Since the customer decided not to take support contract I posted my problem on the VMware community. I must say some good tips so i wanna thank all the people who responded on my community post. So I suggest you take a look at these links from other posts where ESXi hosts became unresponsive
Exhausting inodes + Disconnected Host
Re: Free INODES and % free RAMDISK

here is my original post

So how did I solve it? actually by accident almost.  I was working in my homelab and needed to take a backup before I tested something.
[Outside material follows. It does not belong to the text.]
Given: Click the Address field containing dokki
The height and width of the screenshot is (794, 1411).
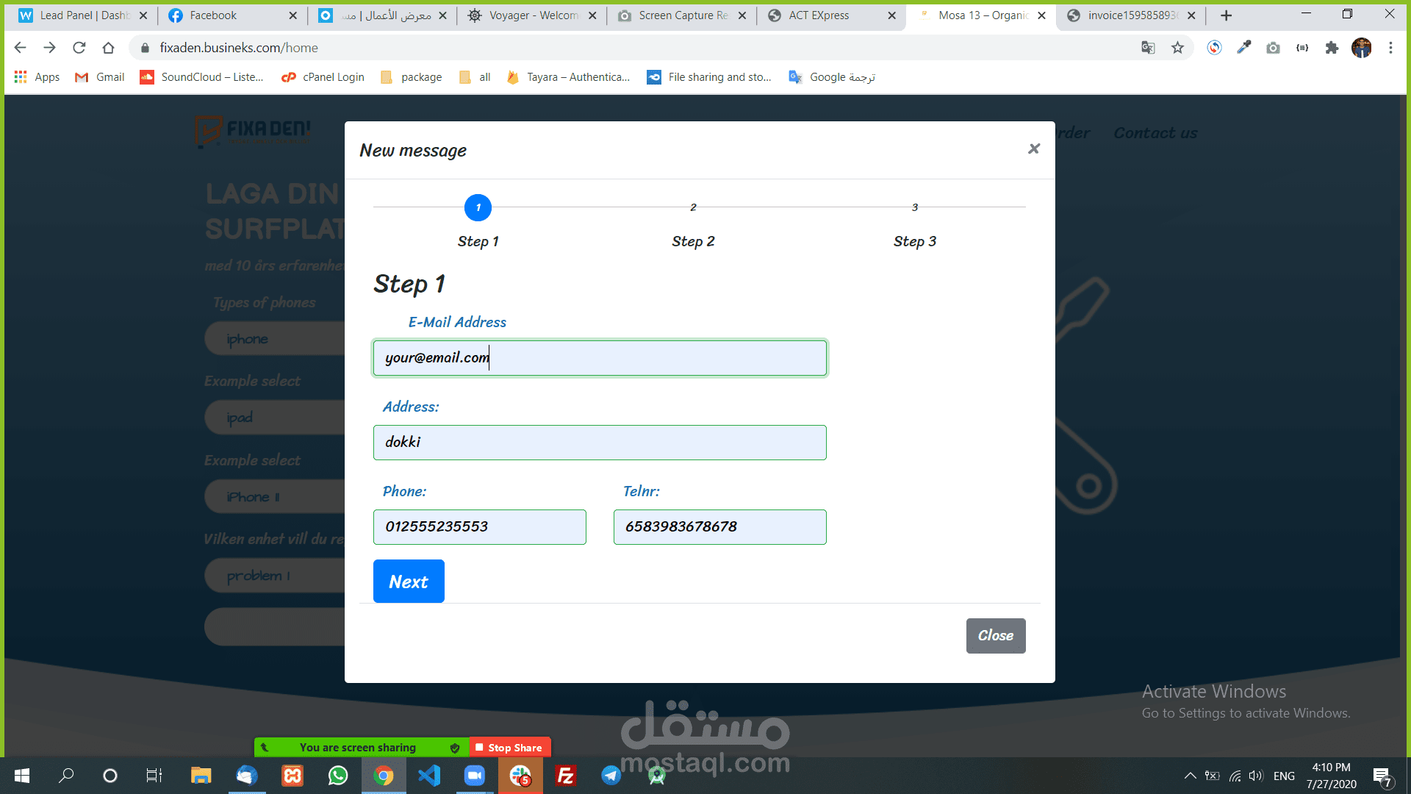Looking at the screenshot, I should click(600, 443).
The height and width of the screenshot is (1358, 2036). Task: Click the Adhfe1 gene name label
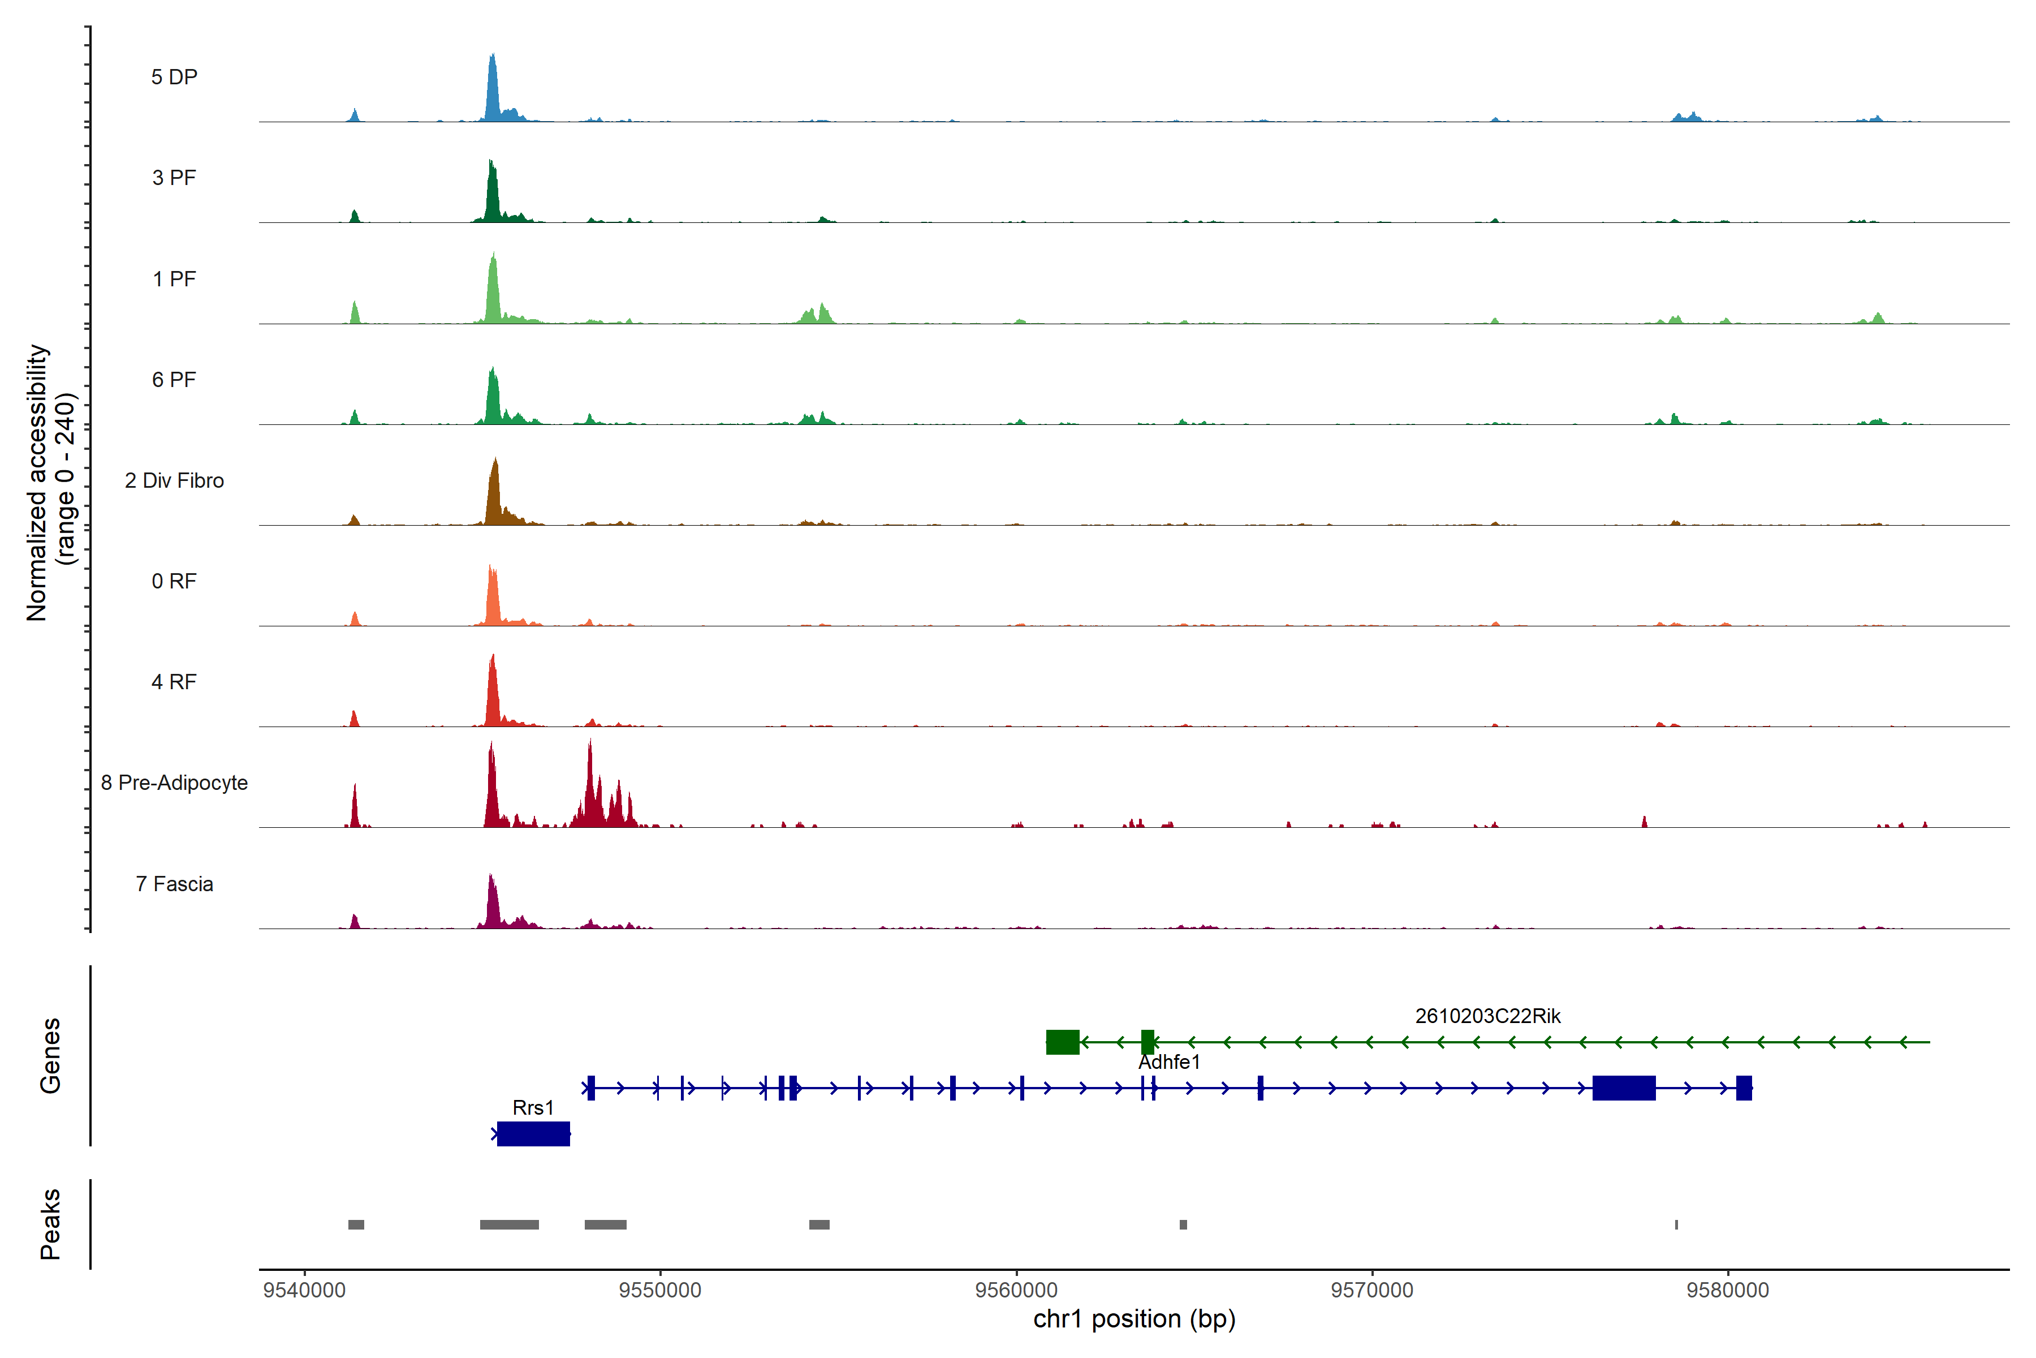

So I started up the backup and the next morning I saw my hosts also unresponsive and all the vm’s still running. so I tought that can’t be accidental

my home lab runs also an iSCSI datastores for backup so I rebooted that storage first because I didn’t need it right away. and my surprise was that my esxi hosts came back online !! YEEEES. finaly. anyway problem is the qnap iSCSI storage. so I checked for firmware version on qnap systems and it was on 1.4.2. the latest one.  but on 27/01/2015 there was an update for 1.4.2 firmware, and so far there is no esxi hosts gone offline.  I asked qnap support if they know about this problem and if the new firmware will solve this problem. so far havent heard back from them, but if they do ill edit this post

Also FritzBrause confirmed my logs that is was iSCSI so didn’t had to look any further

Conclusion

  • Qnap iSCSI datastore made my ESXi hosts become unresponsive. Look in your logs for
    2015-01-29T13:36:00.706Z cpu1:33451)WARNING: iscsi_vmk: iscsivmk_TaskMgmtIssue: vmhba33:CH:0 T:0 L:0 : Task mgmt “Abort Task” with itt=0x6cac7 (refITT=0x68fcd) timed out
  • update your firmware iSCSI storage or ask your vendors support what to do. my case it was QNAP but could be other vendors having the same issue.